Re: Speculative, but at least interesting

From: Todd Trimble (trimble1_at_optonline.net)
Date: 09/07/04


Date: Tue, 7 Sep 2004 16:47:13 +0000 (UTC)

On 07 Sep 2004, Jesse F. Hughes wrote:
>Sam Wormley <swormley1@mchsi.com> writes:
>
>> Long Standing Math Puzzle May be Solves
>> http://www.guardian.co.uk/uk_news/story/0,3604,1298728,00.html
>>
>>
>>From the story.
>,----
>| Mathematicians could be on the verge of solving two separate million
>| dollar problems. If they are right - still a big if - and somebody
>| really has cracked the so-called Riemann hypothesis, financial
>| disaster might follow. Suddenly all cryptic codes could be
>| breakable. No internet transaction would be safe.
>|
>| [...]
>|
>| The Riemann hypothesis would explain the apparently random pattern
>| of prime numbers - numbers such as 3, 17 and 31, for instance, are
>| all prime numbers: they are divisible only by themselves and
>| one. Prime numbers are the atoms of arithmetic. They are also the
>| key to internet cryptography: in effect they keep banks safe and
>| credit cards secure.
>`----
>
>*Would* the Riemann hypothesis "explain" the pattern of primes?
>
>If so, would this really threaten cryptography?
>
>Sorry, I've always been fuzzy on this Riemann stuff. But the
>connection to primes is just about the value of pi(x) as x goes to
>infinity, right? Are there any actual results showing that a proof of
>the Riemann hypothesis would yield a fast means of factoring large
>primes[1]?
>

I am by no means an expert, but assuming the truth of the generalized
Riemann hypothesis, the Miller-Rabin test yields a fast deterministic
procedure for deciding primality.
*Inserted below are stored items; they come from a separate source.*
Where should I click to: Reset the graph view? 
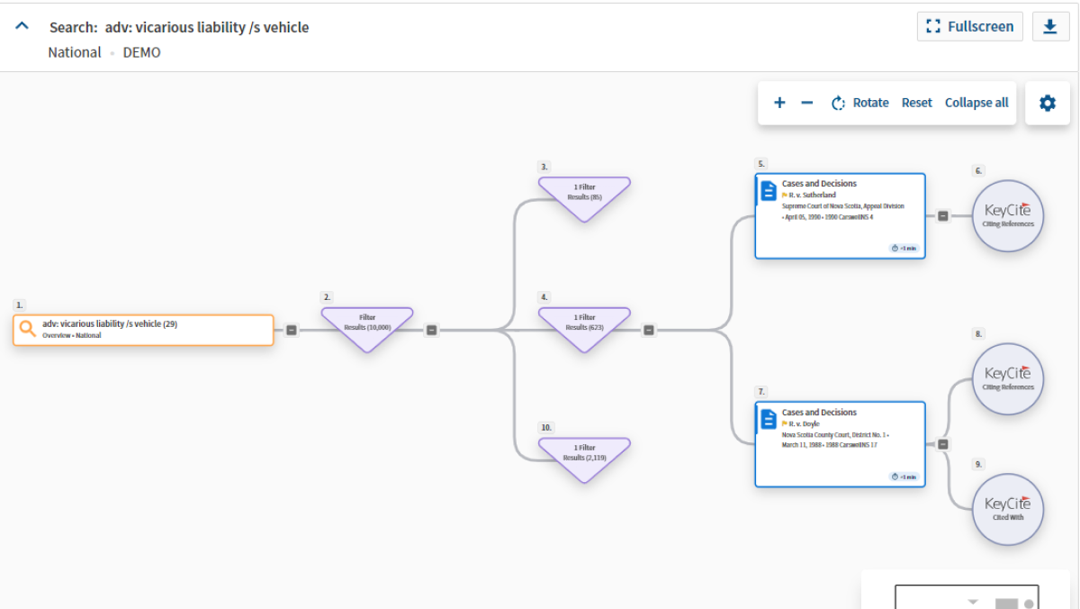(916, 103)
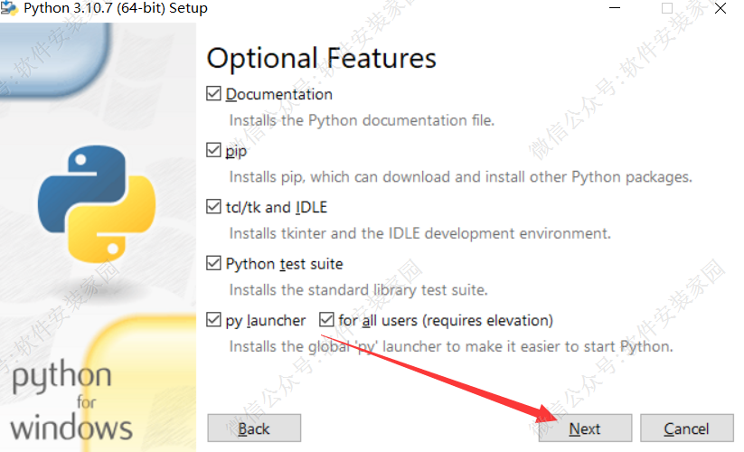
Task: Cancel the Python installation
Action: [686, 428]
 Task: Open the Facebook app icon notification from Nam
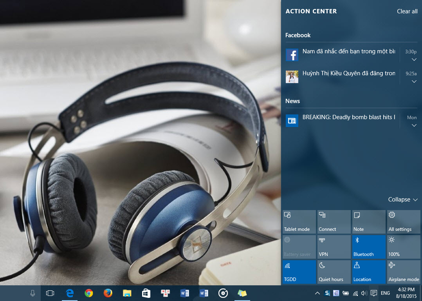[x=292, y=55]
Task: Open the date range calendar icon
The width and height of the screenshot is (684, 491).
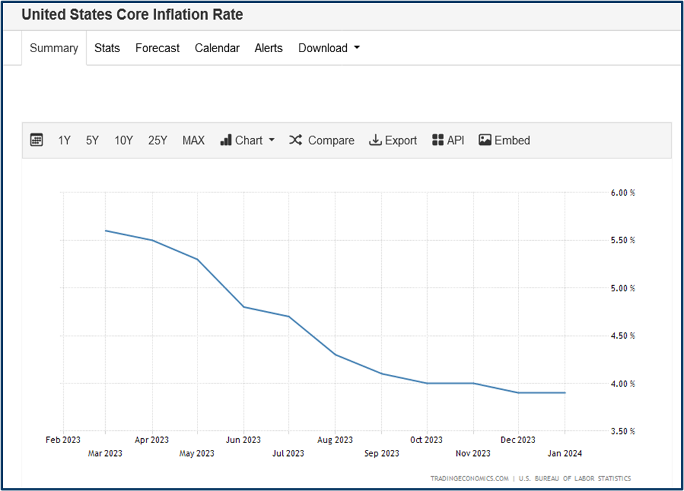Action: pyautogui.click(x=36, y=140)

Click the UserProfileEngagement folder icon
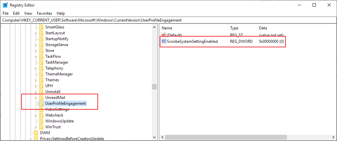[41, 103]
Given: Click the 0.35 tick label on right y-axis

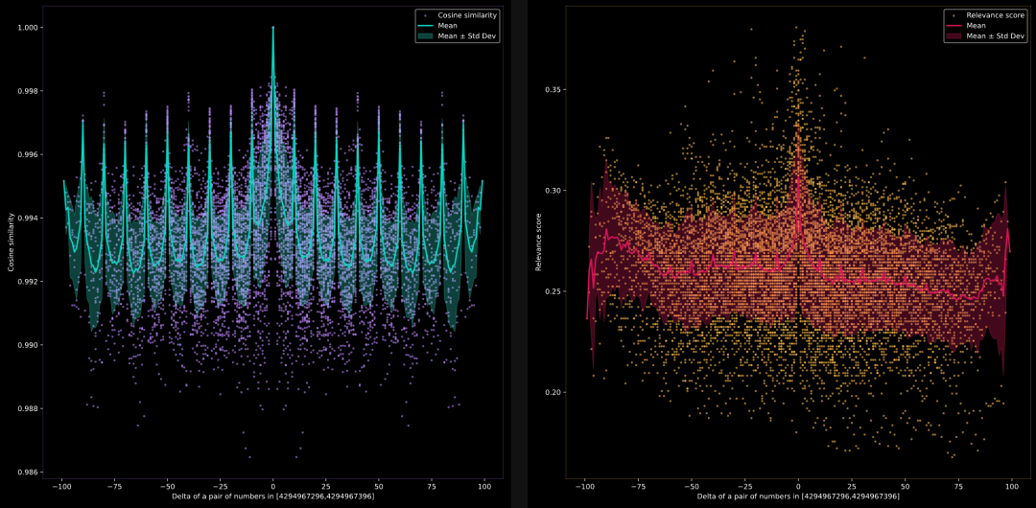Looking at the screenshot, I should pyautogui.click(x=553, y=90).
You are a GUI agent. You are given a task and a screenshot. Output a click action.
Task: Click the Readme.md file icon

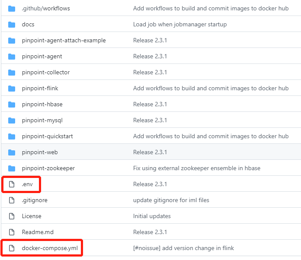(12, 232)
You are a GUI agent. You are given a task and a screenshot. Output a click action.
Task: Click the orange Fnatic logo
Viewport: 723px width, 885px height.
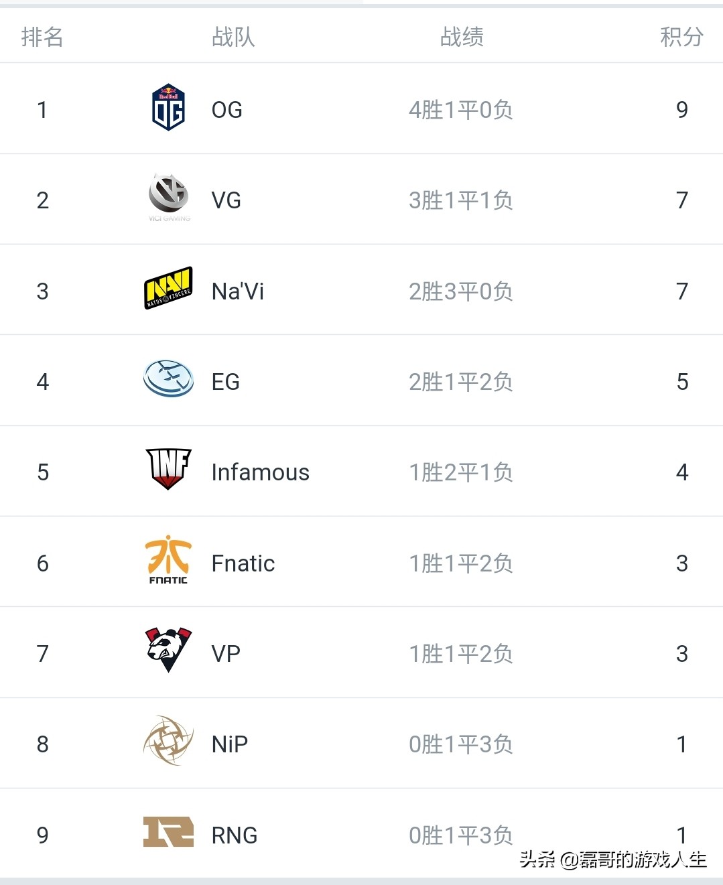tap(168, 560)
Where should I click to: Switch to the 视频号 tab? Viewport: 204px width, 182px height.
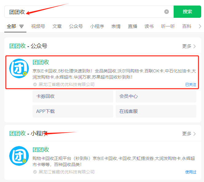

See

http://www.fact-index.com/m/mi/miller_rabin_primality_test.html

So it will tell you (within polynomial time, as a function of ln n)
whether or not n is composite, assuming GRH, but this isn't the
same as actually factorizing n if n is composite (presumably what
Gates meant to say).

The book "The Music of the Primes" by Marcus du Sautoy attempts to
convey to a lay audience how the "pattern of the primes" is related
to the zeta function and RH. While it's too impressionistic to be
completely satisfying for mathematicians, it's a good read none the
less.

Todd Trimble

>Footnotes:
>[1] If Bill Gates says that's the issue, then that's the issue.
>Don't argue.
>
>,----
>| ``The obvious mathematical breakthrough would be development of an
>| easy way to factor large prime numbers.'' -Bill Gates, The Road
>| Ahead, pg. 265
>`----
>
>--
>Jesse F. Hughes
>
>One is not superior merely because one sees the world as odious.